The conditional probability of a female with blue eyes provided that the male partner has blue eyes is 78/114.

The probability that a female has blue eyes is 108/204.

Since these probabilities are not equal, it appears that the eye colors of blue eyed respondents are not independent.

It can be generalized that the eye colors of male respondents and their partners are not independent.


Books on a bookshelf. (3.26, p. 114) The table below shows the distribution of books on a bookcase based on whether they are nonfiction or fiction and hardcover or paperback.

  1. Find the probability of drawing a hardcover book first then a paperback fiction book second when drawing without replacement.

(28/95) * (59/94) = 18.5%

  1. Determine the probability of drawing a fiction book first and then a hardcover book second, when drawing without replacement.

(72/95) * (28/94) = 22.58%

  1. Calculate the probability of the scenario in part (b), except this time complete the calculations under the scenario where the first book is placed back on the bookcase before randomly drawing the second book.

(72/95) * (28/95) = 22.34%

  1. The final answers to parts (b) and (c) are very similar. Explain why this is the case.

The only difference in the two calculations is that the second draw in part b has one less total book. This makes for only a minor change in the overall calculations, so the result (final probability) is similar.


Baggage fees. (3.34, p. 124) An airline charges the following baggage fees: $25 for the first bag and $35 for the second. Suppose 54% of passengers have no checked luggage, 34% have one piece of checked luggage and 12% have two pieces. We suppose a negligible portion of people check more than two bags.

  1. Build a probability model, compute the average revenue per passenger, and compute the corresponding standard deviation.

Bags | $ | Pax % 0 | 0 | 54% 1 | 25 | 34% 2 | 35 | 12%

(0 * 0.54) + (25 * 0.34) + (35 * 0.12) = $12.70 per passenger

(0^2 * 0.54) + (25^2 * 0.34) + (35^2 * 0.12) = 359.5

sqrt(359.5 - 12/7^2) = 14.079 stdev

  1. About how much revenue should the airline expect for a flight of 120 passengers? With what standard deviation? Note any assumptions you make and if you think they are justified.

120 * 12.70 = $1524


Income and gender. (3.38, p. 128) The relative frequency table below displays the distribution of annual total personal income (in 2009 inflation-adjusted dollars) for a representative sample of 96,420,486 Americans. These data come from the American Community Survey for 2005-2009. This sample is comprised of 59% males and 41% females.

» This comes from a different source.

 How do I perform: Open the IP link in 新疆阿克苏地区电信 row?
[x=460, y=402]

  1. Describe the distribution of total personal income.

This fata follows the normal distribution.

  1. What is the probability that a randomly chosen US resident makes less than $50,000 per year?

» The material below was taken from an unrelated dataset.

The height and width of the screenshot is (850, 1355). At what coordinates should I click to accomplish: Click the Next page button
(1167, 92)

Sum of probabilities from $1 - $49,999 in income = 0.622

  1. What is the probability that a randomly chosen US resident makes less than $50,000 per year and is female? Note any assumptions you make.

0.622 * 0.41 = 0.26 if we assume that sex and income are independent.

  1. The same data source indicates that 71.8% of females make less than $50,000 per year. Use this value to determine whether or not the assumption you made in part (c) is valid.

The assumption is not valid as the same proportion of females should make less than $50,000 per year all respondents (62/2%). Therefore sex and income are dependent.